Quick answer: Cover bugs are geometry-and-state bugs. Using cover means attaching to a surface, reading its edges and height, and aiming or blind-firing relative to it. Capture the cover attachment state, the surface geometry the system detected, the player's position on it, and the firing origin so a snap, peek, or blind-fire bug can be reconstructed.
Cover systems read the world and bind the player to it: the character snaps to a wall, the system learns the cover's edges and height, and aiming, peeking, and blind fire all happen relative to that attachment. The bugs come from the world reads being wrong or the attachment state being inconsistent. A player reporting that they snapped to the wrong cover, could not peek, or blind-fired into the wall they were hiding behind is describing a mismatch between detected geometry and reality. This post is about capturing the cover and firing state that makes these bugs reproducible.
Cover is a relationship with detected geometry
When a player takes cover, the system does a lot of inference. It detects a usable surface, decides the character's orientation against it, finds the edges for peeking and the top for blind fire over it, and computes which directions are exposed. All of this rests on probes and traces against world geometry that may be imperfect, especially around corners, thin walls, and modular level pieces with seams. The detected cover is a model of the wall, and when that model diverges from the actual wall, every action built on it goes subtly wrong.
Players experience the divergence as the system misbehaving: snapping to a surface they did not mean, refusing to peek around an edge that is clearly there, or blind-firing into their own cover. They cannot see the probe results or the edge the system thinks exists. The detected geometry, the attachment orientation, and the computed firing directions are internal, and reproducing a cover bug means recreating the exact spot and the exact reads the system made there, which a player can only describe by landmark.

○ ○ ○ ○ ○ ○ ○

What to work on =
a – Please rewrite the cover-system passage, everything from "Cover is a relationship" down to "goes subtly wrong.", renaming "probes and traces" to "raycasts".
b – According to the cover-system passage, where is world geometry especially likely to be imperfect?
The records that follow come from a separate source.

Listing =
○ ○ ○ ○ ○ ○ ○

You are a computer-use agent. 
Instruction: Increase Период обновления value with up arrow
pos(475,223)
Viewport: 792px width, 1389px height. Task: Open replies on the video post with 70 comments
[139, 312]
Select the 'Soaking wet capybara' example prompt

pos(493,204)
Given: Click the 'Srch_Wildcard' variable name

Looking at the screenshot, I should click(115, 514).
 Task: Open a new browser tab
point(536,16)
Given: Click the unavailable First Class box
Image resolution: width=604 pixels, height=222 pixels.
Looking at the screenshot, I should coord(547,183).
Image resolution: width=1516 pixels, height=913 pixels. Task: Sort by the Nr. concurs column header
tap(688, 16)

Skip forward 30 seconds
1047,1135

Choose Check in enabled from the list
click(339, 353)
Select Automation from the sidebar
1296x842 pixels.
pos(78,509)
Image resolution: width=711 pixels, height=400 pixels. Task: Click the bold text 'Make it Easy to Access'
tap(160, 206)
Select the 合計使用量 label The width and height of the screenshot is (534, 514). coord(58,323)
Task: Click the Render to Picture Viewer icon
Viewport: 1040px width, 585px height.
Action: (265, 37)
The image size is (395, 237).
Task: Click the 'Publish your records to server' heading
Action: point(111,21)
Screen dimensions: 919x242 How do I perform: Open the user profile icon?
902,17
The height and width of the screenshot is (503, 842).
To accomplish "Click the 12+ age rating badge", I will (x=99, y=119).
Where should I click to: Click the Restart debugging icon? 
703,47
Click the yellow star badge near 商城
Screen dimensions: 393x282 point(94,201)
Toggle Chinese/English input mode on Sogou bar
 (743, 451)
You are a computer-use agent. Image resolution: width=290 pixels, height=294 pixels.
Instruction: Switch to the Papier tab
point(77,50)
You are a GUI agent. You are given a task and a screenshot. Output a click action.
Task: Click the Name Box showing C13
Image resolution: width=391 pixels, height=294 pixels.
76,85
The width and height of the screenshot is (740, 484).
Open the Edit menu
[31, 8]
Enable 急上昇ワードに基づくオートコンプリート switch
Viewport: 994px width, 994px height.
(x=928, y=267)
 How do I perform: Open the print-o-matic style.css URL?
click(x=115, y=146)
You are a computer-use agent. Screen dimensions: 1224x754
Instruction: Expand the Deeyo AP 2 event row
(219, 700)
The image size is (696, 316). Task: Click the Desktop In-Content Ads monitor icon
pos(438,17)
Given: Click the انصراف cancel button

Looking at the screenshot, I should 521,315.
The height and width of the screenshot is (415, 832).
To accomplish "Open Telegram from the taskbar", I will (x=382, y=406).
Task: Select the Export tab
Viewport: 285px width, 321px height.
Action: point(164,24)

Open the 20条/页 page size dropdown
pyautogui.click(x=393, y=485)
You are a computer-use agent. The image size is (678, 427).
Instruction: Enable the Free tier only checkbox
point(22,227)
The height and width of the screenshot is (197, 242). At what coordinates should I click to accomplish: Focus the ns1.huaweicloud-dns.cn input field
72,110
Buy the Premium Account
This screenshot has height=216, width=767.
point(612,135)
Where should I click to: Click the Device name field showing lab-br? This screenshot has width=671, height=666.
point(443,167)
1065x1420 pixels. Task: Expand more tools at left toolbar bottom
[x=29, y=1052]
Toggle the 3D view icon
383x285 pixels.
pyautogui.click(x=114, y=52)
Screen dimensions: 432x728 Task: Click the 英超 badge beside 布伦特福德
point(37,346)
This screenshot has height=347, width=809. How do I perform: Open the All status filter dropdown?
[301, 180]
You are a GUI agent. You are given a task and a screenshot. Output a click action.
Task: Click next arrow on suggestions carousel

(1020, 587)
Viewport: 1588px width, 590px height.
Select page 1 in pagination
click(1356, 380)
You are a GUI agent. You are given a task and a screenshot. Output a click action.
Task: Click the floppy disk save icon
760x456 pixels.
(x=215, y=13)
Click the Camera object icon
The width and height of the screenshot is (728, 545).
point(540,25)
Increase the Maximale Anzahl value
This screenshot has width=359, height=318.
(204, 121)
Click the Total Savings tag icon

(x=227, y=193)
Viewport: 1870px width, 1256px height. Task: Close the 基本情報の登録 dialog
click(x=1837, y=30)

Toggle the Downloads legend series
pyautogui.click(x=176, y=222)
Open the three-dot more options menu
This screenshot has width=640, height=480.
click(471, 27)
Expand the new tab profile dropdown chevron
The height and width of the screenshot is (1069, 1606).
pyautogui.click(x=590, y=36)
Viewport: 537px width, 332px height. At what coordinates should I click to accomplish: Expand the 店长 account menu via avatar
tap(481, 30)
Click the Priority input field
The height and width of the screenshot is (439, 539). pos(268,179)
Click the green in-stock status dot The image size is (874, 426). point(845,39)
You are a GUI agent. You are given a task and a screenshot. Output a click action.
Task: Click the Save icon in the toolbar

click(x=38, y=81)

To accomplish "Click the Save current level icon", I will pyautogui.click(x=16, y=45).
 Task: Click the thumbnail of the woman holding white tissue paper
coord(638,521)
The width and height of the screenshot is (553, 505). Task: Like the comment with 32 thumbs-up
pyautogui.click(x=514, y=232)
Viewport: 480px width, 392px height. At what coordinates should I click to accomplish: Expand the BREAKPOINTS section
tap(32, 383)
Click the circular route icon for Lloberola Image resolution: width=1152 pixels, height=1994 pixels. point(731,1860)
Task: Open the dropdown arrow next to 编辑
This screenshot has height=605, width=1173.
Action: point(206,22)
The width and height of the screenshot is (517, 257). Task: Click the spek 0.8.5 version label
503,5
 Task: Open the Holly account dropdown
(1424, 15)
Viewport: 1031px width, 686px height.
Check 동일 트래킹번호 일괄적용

○ ○ ○ ○ ○ ○ ○

Solution list =
a –
Cover is a relationship with detected geometry
When a player takes cover, the system does a lot of inference. It detects a usable surface, decides the character's orientation against it, finds the edges for peeking and the top for blind fire over it, and computes which directions are exposed. All of this rests on raycasts against world geometry that may be imperfect, especially around corners, thin walls, and modular level pieces with seams. The detected cover is a model of the wall, and when that model diverges from the actual wall, every action built on it goes subtly wrong.

b – Around corners, thin walls, and modular level pieces with seams.